**INSTRUCTIONS FOR THE TASK**
Pick out the lines below that contain the string "Focus" and copy them all.

**MATERIAL FOR THIS EXERCISE**

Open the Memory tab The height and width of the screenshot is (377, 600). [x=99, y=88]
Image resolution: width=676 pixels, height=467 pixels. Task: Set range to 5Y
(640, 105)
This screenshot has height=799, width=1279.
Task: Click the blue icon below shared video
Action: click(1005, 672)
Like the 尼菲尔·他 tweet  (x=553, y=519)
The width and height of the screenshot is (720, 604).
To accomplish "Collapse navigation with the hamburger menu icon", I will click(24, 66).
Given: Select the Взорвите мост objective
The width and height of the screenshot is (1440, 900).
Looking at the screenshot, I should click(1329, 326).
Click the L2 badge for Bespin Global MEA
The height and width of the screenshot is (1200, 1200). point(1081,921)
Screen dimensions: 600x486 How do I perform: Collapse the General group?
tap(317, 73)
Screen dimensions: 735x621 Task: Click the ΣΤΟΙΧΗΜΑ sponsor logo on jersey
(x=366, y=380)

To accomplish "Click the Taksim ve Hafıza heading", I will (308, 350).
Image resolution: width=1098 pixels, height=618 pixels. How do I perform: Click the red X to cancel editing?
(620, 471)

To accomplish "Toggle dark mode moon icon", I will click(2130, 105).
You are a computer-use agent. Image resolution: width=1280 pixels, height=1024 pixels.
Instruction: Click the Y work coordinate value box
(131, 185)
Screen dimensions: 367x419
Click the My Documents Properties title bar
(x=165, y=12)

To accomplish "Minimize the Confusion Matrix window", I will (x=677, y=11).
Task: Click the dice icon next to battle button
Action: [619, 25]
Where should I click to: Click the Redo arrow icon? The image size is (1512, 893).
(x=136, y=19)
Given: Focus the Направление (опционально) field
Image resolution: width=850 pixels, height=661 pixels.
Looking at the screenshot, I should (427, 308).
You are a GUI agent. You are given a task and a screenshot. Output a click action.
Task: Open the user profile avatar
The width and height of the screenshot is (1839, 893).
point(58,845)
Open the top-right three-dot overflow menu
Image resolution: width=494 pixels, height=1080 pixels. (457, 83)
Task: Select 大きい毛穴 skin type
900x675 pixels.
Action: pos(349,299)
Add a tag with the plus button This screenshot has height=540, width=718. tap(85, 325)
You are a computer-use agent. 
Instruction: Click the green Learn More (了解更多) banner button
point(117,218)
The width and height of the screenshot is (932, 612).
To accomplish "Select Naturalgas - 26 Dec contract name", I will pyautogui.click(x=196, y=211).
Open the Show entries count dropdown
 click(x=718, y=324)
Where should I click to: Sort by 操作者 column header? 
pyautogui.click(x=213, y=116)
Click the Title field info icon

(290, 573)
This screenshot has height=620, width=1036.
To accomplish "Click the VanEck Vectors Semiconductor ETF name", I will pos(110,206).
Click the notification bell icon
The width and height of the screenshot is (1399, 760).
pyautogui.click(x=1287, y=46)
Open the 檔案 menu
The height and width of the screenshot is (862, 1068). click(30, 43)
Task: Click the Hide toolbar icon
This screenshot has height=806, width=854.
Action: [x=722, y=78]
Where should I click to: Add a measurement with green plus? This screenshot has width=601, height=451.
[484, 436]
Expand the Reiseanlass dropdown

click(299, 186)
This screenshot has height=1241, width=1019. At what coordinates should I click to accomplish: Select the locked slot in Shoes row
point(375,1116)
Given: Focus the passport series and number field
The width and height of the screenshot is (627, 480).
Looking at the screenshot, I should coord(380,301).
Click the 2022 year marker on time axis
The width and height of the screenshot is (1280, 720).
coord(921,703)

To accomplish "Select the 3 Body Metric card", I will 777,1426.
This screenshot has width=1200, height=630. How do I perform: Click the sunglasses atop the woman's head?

**COMPLETED EXERCISE**
Given: Focus the Направление (опционально) field
Given: Focus the passport series and number field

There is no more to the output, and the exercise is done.